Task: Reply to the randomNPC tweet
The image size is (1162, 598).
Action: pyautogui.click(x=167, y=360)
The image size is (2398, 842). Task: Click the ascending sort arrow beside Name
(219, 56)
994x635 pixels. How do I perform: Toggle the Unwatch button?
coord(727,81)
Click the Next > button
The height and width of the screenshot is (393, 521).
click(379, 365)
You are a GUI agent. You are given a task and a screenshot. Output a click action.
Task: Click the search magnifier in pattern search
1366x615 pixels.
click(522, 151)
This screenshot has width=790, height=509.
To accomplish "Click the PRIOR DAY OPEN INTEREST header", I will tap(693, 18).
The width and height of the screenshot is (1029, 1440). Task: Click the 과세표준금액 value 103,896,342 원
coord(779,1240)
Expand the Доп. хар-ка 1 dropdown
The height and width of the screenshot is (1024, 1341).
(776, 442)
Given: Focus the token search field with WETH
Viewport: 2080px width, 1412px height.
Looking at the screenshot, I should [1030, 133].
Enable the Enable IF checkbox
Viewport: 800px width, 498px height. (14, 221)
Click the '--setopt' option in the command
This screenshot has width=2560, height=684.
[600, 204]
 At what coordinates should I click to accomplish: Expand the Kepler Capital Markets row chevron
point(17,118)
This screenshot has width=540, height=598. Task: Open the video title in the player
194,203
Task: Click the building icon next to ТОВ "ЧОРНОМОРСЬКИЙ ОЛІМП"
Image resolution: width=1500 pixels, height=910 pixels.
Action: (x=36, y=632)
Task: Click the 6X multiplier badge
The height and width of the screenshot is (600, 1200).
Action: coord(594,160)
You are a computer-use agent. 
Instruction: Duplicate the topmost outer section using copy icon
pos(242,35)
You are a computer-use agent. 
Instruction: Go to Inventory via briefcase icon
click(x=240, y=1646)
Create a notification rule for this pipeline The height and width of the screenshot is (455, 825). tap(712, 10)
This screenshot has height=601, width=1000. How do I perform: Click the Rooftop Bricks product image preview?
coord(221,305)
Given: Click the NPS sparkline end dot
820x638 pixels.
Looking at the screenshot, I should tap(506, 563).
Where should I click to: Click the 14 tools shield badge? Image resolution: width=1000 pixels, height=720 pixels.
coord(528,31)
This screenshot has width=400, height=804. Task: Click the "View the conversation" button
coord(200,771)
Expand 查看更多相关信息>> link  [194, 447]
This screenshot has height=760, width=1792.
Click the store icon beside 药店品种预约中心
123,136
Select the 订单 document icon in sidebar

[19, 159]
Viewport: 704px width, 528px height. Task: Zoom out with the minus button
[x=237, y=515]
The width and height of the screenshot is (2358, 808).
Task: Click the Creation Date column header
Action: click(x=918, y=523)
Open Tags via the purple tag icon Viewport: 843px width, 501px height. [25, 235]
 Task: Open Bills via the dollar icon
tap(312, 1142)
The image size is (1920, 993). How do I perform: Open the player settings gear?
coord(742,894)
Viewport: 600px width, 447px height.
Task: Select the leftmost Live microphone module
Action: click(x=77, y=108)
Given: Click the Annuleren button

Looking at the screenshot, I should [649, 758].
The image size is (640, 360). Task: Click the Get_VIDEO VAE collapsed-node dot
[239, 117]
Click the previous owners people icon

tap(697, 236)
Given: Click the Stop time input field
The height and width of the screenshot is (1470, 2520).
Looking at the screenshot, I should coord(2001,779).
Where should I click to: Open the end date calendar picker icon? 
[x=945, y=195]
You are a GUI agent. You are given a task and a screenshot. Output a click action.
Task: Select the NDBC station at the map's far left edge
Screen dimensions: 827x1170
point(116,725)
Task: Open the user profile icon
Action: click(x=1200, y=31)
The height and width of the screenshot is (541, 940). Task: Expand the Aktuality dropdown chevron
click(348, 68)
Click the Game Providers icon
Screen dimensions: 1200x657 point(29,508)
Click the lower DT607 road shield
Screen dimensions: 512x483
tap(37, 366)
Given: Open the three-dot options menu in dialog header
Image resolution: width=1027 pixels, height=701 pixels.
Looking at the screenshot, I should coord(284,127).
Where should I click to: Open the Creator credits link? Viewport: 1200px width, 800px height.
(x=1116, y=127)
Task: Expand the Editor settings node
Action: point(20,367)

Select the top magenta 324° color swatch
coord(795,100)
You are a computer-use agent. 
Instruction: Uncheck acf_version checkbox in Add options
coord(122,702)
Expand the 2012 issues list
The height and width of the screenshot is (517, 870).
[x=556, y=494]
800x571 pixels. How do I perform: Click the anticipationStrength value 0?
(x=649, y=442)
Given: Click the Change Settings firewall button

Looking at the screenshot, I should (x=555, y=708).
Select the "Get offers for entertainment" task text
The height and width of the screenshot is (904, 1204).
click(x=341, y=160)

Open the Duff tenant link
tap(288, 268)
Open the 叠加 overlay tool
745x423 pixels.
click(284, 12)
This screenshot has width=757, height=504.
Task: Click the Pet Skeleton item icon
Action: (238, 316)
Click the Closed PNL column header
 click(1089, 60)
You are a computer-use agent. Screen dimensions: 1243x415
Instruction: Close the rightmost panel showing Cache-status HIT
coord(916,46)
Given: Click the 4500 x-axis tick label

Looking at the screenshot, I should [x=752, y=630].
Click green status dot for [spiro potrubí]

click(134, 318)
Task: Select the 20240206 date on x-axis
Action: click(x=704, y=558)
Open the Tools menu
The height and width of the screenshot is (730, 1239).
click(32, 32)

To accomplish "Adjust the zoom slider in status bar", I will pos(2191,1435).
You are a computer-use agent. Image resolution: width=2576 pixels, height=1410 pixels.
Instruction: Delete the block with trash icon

### WORK REQUEST
Copy out each line of the listing where the string "menu" appears.

### EXERCISE ANSWER
Given: Open the three-dot options menu in dialog header
Open the Tools menu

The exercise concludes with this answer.